═══ Entries shown ═══

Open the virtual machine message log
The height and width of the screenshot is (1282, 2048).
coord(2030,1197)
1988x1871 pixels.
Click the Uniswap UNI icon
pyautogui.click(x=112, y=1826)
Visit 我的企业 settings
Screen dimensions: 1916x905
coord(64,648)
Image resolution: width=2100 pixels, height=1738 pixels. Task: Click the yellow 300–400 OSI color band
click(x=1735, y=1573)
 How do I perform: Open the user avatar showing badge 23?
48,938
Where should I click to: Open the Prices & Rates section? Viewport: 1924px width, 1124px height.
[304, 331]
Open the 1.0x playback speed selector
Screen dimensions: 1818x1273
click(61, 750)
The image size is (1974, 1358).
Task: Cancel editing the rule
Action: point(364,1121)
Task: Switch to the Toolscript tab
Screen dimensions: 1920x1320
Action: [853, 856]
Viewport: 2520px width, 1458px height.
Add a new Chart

═══

Each line above is to be copied exactly as written.

Open the virtual machine message log
The height and width of the screenshot is (1282, 2048).
coord(2030,1197)
1988x1871 pixels.
Click the Uniswap UNI icon
pyautogui.click(x=112, y=1826)
Visit 我的企业 settings
Screen dimensions: 1916x905
coord(64,648)
Image resolution: width=2100 pixels, height=1738 pixels. Task: Click the yellow 300–400 OSI color band
click(x=1735, y=1573)
 How do I perform: Open the user avatar showing badge 23?
48,938
Where should I click to: Open the Prices & Rates section? Viewport: 1924px width, 1124px height.
[304, 331]
Open the 1.0x playback speed selector
Screen dimensions: 1818x1273
click(61, 750)
The image size is (1974, 1358).
Task: Cancel editing the rule
Action: point(364,1121)
Task: Switch to the Toolscript tab
Screen dimensions: 1920x1320
Action: [853, 856]
Viewport: 2520px width, 1458px height.
Add a new Chart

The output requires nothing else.